(SUPPLIED MATERIAL begins)
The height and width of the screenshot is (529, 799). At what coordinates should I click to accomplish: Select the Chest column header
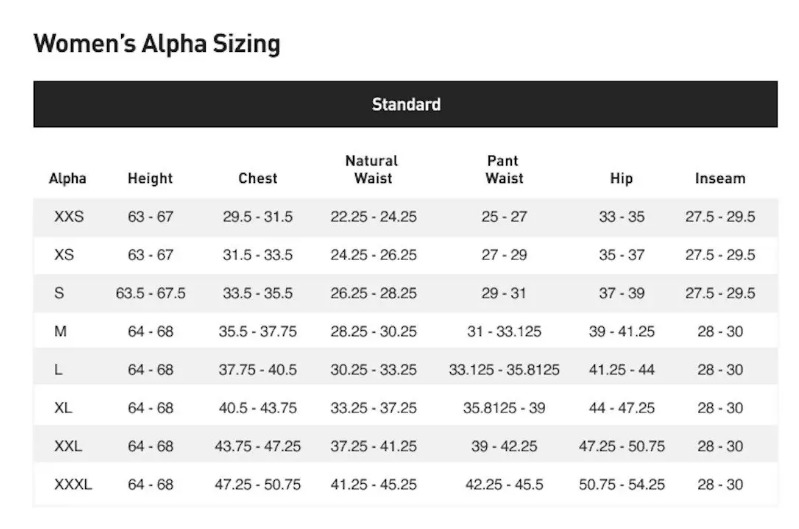[x=258, y=178]
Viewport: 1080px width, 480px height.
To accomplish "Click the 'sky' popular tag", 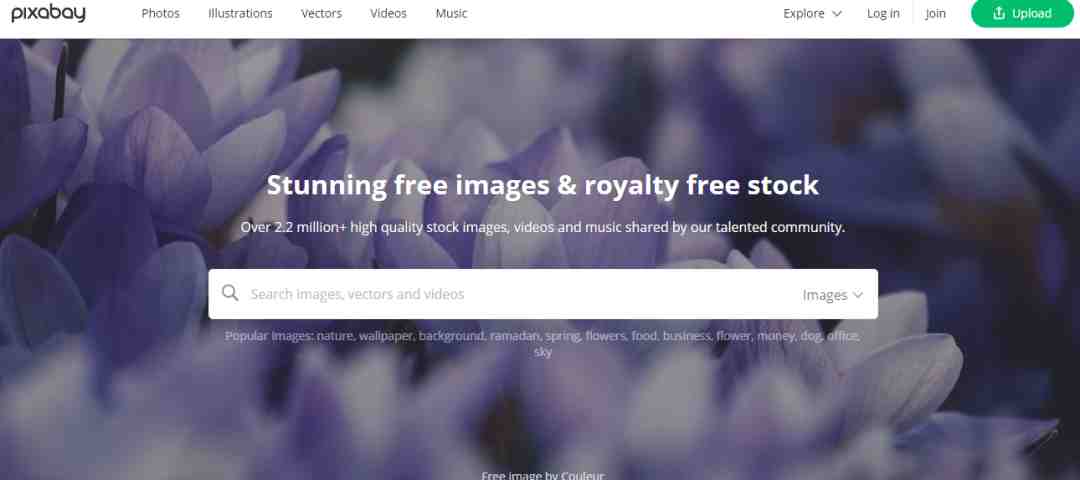I will tap(543, 352).
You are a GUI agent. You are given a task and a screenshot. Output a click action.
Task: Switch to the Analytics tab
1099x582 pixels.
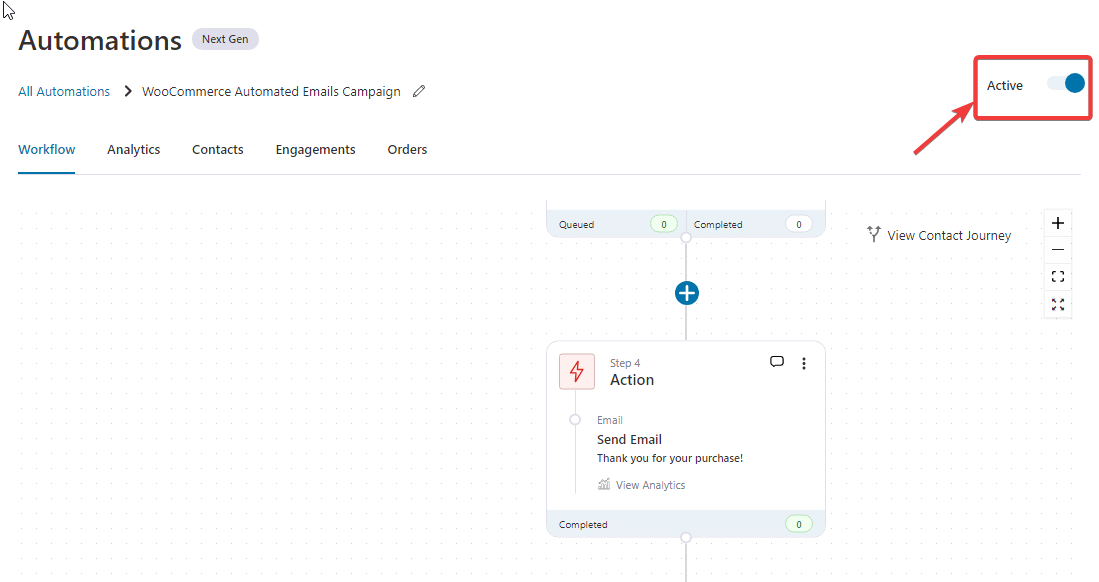(x=134, y=149)
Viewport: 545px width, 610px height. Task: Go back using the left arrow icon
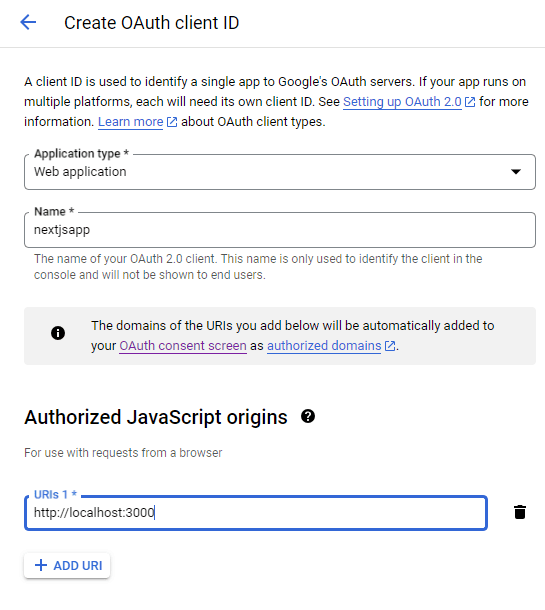point(28,22)
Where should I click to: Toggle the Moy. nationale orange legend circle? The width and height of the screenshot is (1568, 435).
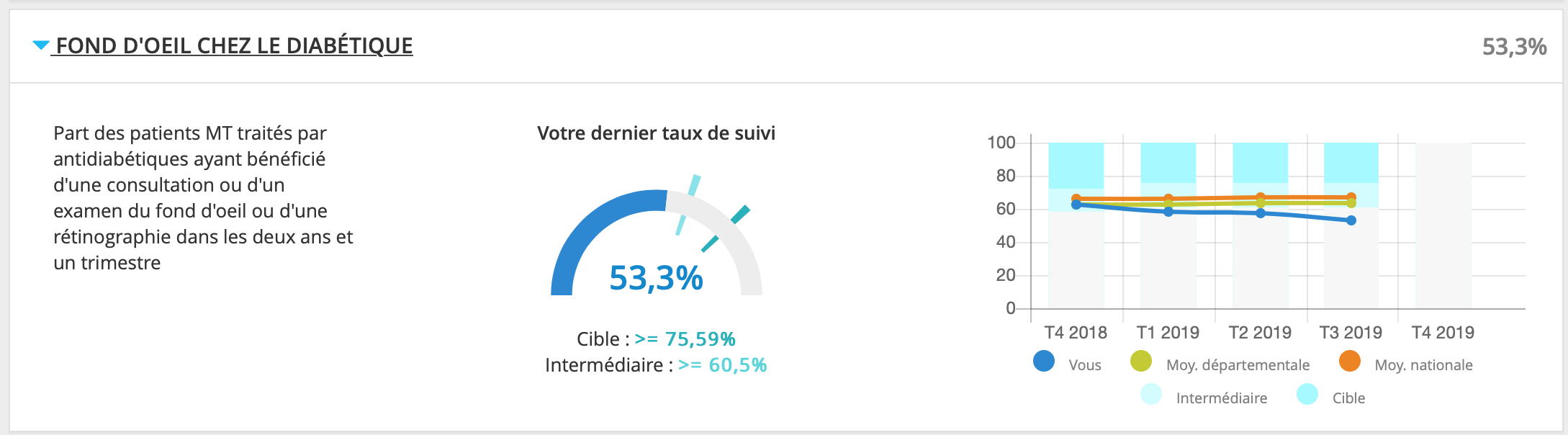pos(1350,361)
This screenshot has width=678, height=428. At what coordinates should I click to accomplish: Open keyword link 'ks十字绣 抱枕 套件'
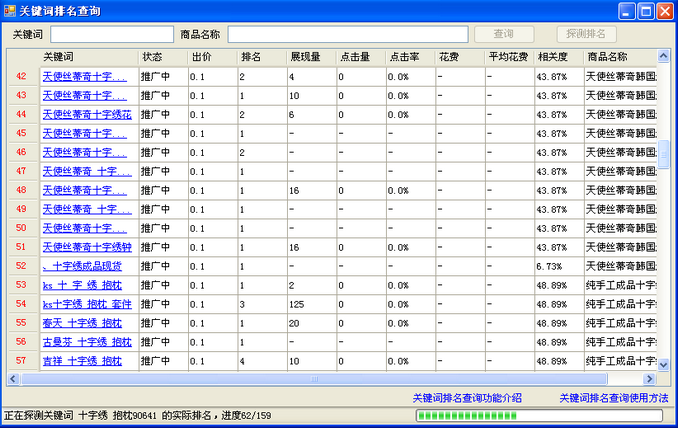coord(86,304)
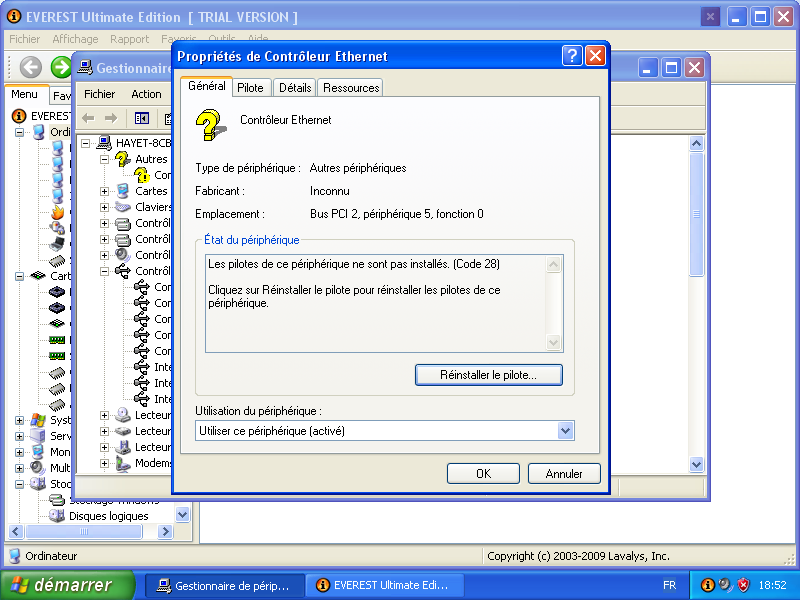Click the help question mark button in dialog title bar
The image size is (800, 600).
pos(572,56)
(SUPPLIED MATERIAL ends)
* _AIM OF THE EXERCISE_:
Write out, please, the lines of the listing above from the one with "Where should I" through the very last, exactly as given and with no pictures.

* _SOLUTION TO THIS EXERCISE_:
Where should I click to: Toggle the Moy. nationale orange legend circle? The width and height of the screenshot is (1568, 435).
pos(1350,361)
This screenshot has width=678, height=428. At what coordinates should I click to accomplish: Open keyword link 'ks十字绣 抱枕 套件'
coord(86,304)
Click the help question mark button in dialog title bar
The image size is (800, 600).
pos(572,56)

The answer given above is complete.